Task to carry out: Begin your copy at the line that holds "Task: Click 取消 in the encoding dialog" and carry it through the final line of the data, writing out each line exactly and omitting pictures.

Provided records:
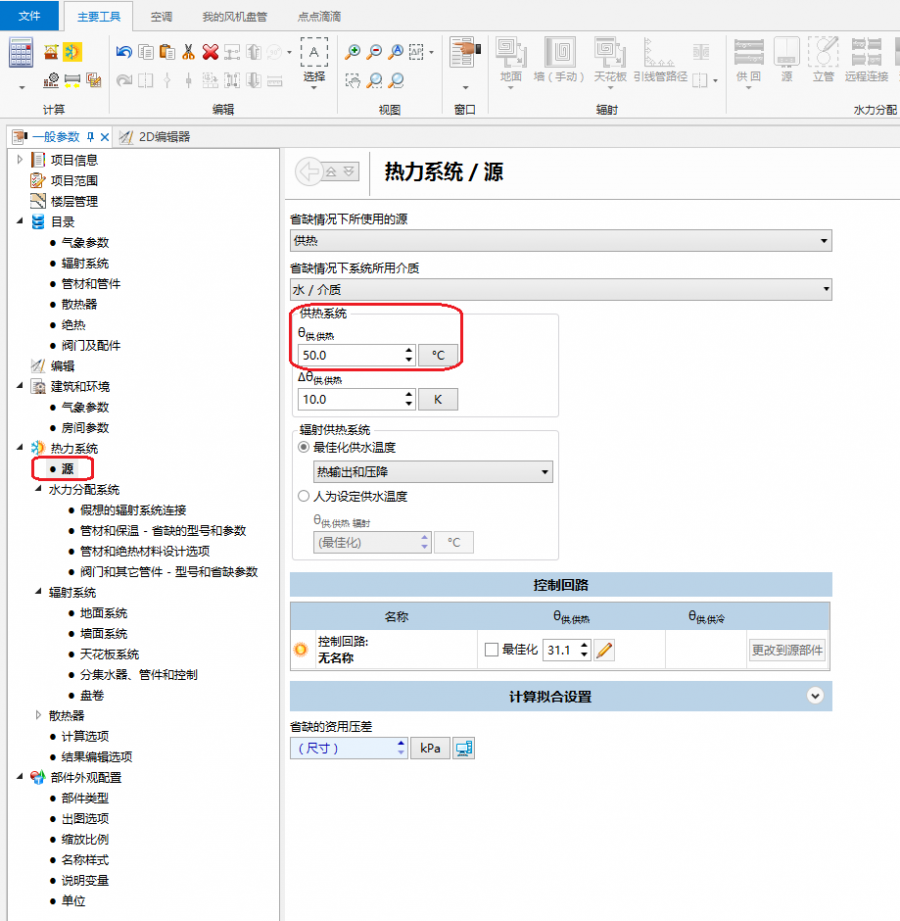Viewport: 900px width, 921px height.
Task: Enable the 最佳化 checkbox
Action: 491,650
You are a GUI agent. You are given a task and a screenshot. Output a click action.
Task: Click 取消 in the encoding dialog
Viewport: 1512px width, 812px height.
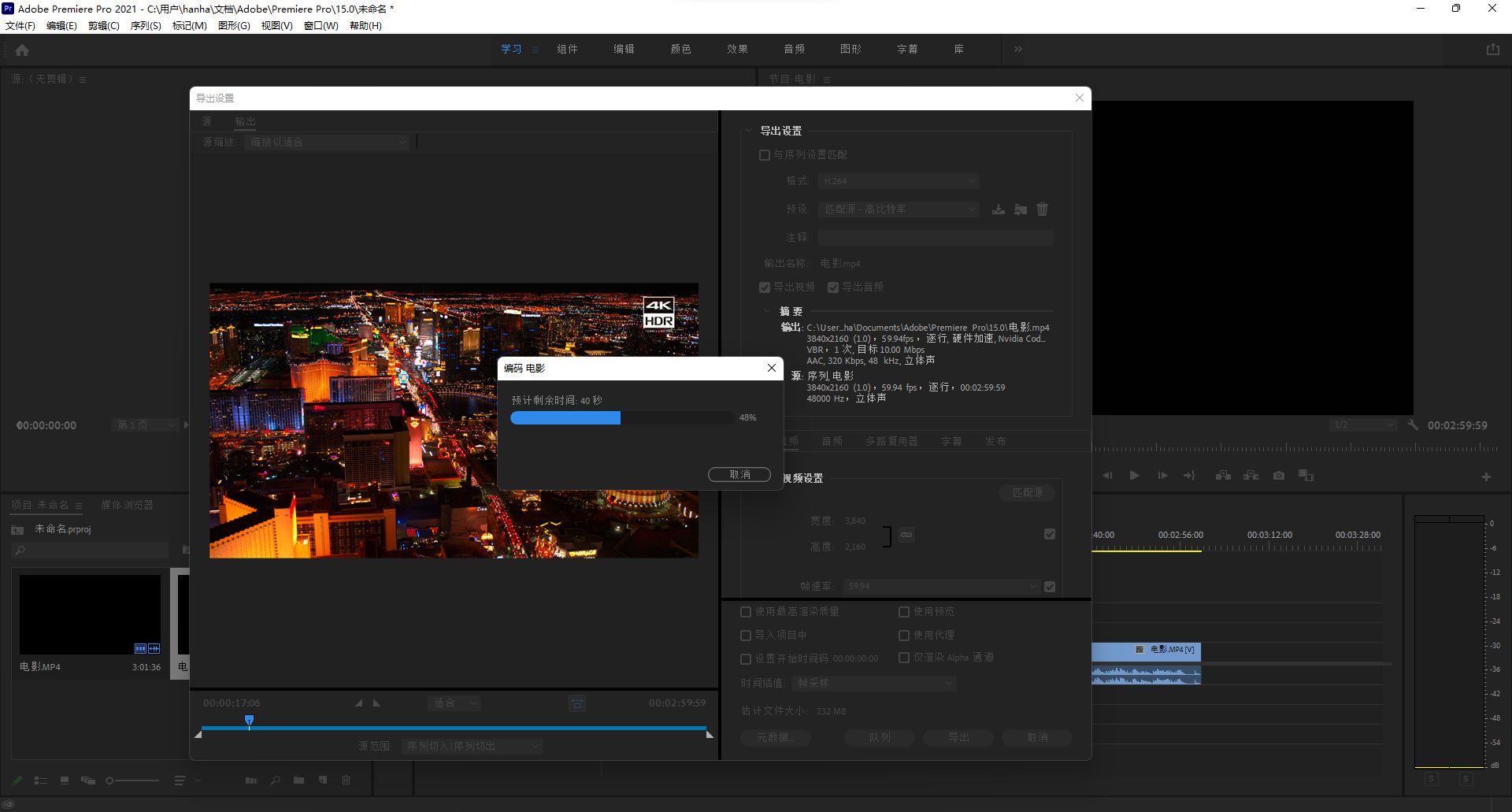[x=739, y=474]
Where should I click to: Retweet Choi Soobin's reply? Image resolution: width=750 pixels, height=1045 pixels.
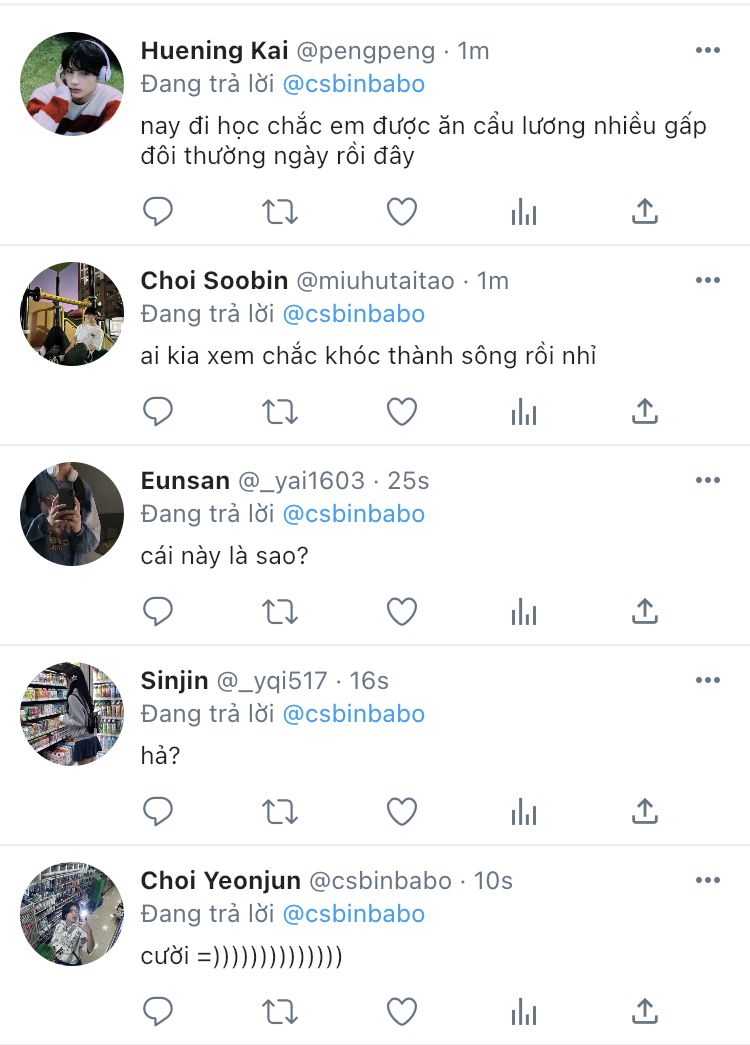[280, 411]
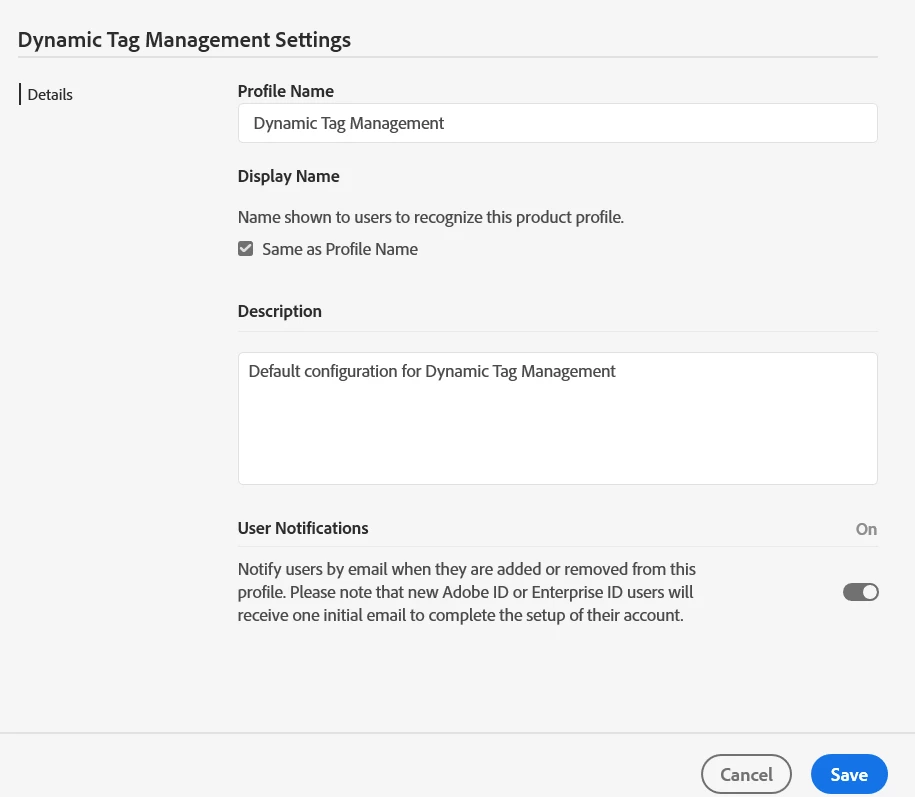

Solved problem:
Task: Click 取消 in the encoding dialog
Viewport: 1512px width, 812px height.
[x=739, y=474]
Where should I click to: Retweet Choi Soobin's reply? Image resolution: width=750 pixels, height=1045 pixels.
[280, 411]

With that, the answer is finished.